A defesa afirma que os adolescentes têm sido alvo de difamação e perseguição nas redes sociais, em possível violação ao Estatuto da Criança e do Adolescente (ECA). Os advogados destacam que o caso ainda está sob investigação e que, até o momento, não há acusação formal contra os jovens.
A morte do cão Orelha provocou forte comoção e mobilizou manifestações em diversas cidades do país. Atos estão previstos em Brasília, Rio de Janeiro e São Paulo, com o objetivo de cobrar justiça e chamar atenção para o combate à violência contra animais. Os organizadores afirmam que as manifestações buscam evitar que o caso caia no esquecimento.
No campo legislativo, o episódio também impulsionou propostas de mudança nas leis.
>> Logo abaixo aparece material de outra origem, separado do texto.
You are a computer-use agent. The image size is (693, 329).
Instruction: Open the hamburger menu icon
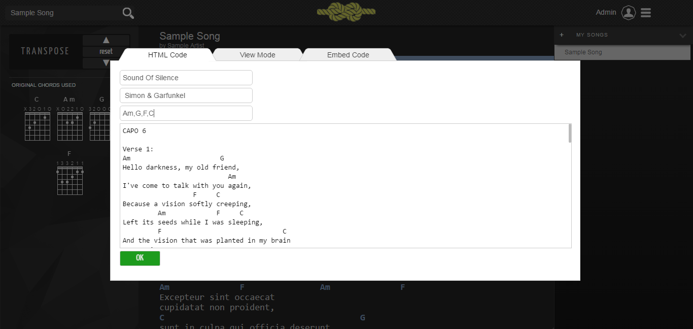coord(646,13)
Em Santa Catarina, um projeto apresentado na Assembleia Legislativa propõe responsabilização administrativa dos pais ou responsáveis em casos de maus-tratos cometidos por menores, com aplicação de multas e agravamento das penalidades quando houver lesão grave ou morte do animal.
Dados do Conselho Nacional de Justiça mostram que os registros de processos por maus-tratos a animais vêm crescendo no país. Em 2025, foram abertos 4.919 novos casos, um aumento de mais de 20% em relação ao ano anterior.